*Assigned task*:
A word-for-word copy of the records below is needed, without the images.

Extracted records

========

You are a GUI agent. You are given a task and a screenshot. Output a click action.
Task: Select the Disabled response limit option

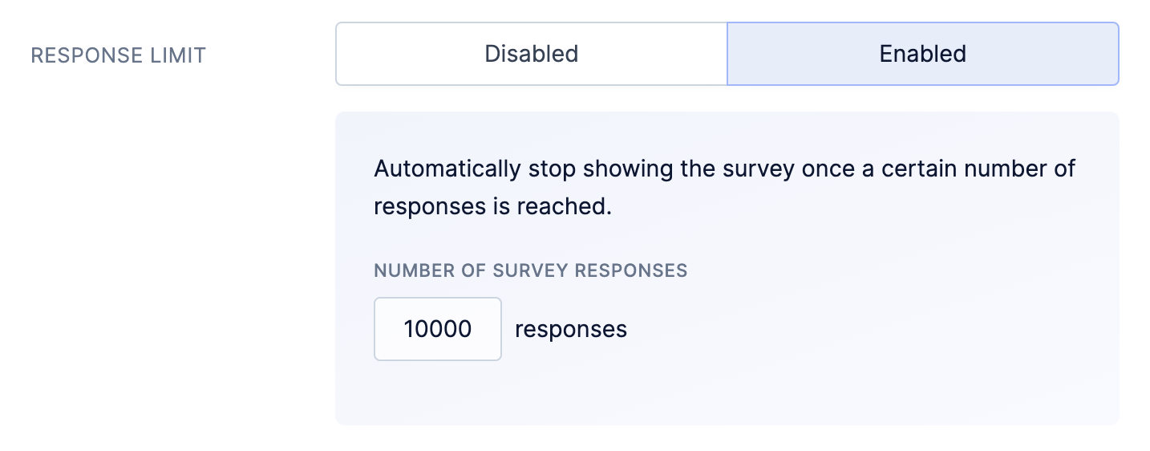coord(531,54)
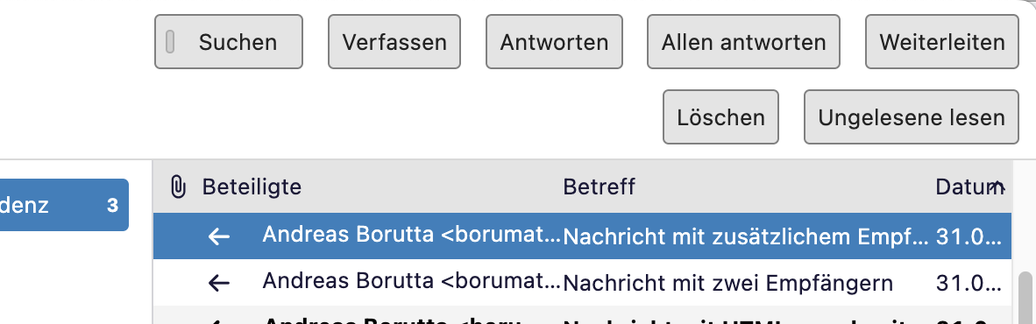Click the vertical scrollbar of the message list
This screenshot has height=324, width=1036.
[x=1025, y=297]
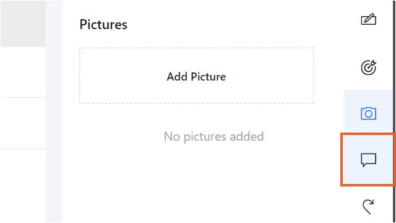Click the word 'Picture' in the dashed box
This screenshot has width=396, height=223.
pos(209,77)
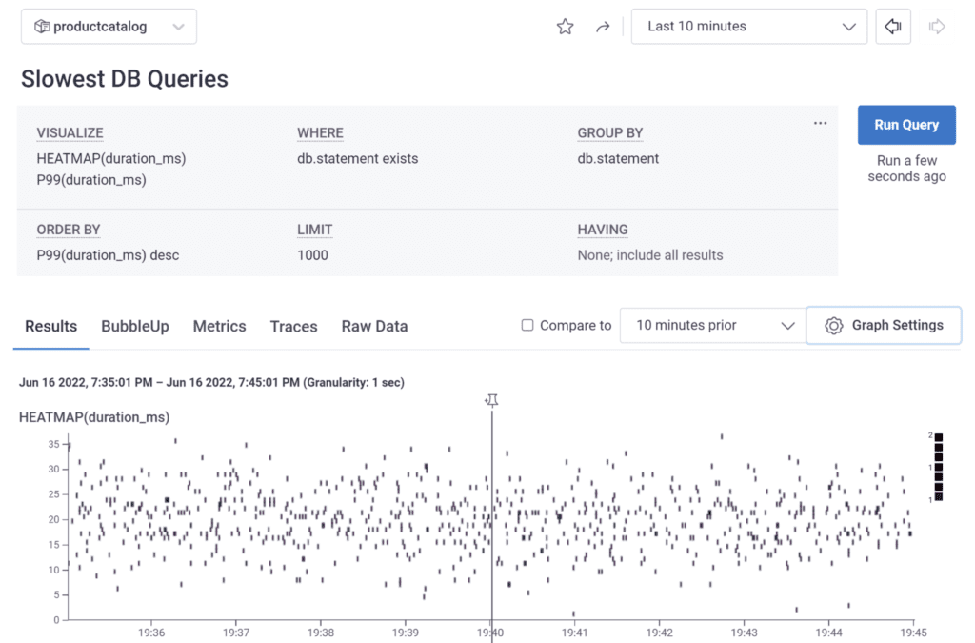Step forward in time with right arrow

click(x=937, y=27)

========

*Solution to this problem*:
You are a GUI agent. You are given a task and a screenshot. Output a click action.
Task: Select the Disabled response limit option

coord(531,54)
Click the vertical scrollbar of the message list
This screenshot has height=324, width=1036.
[x=1025, y=297]
Click the word 'Picture' in the dashed box
This screenshot has width=396, height=223.
pos(209,77)
Step forward in time with right arrow

click(x=937, y=27)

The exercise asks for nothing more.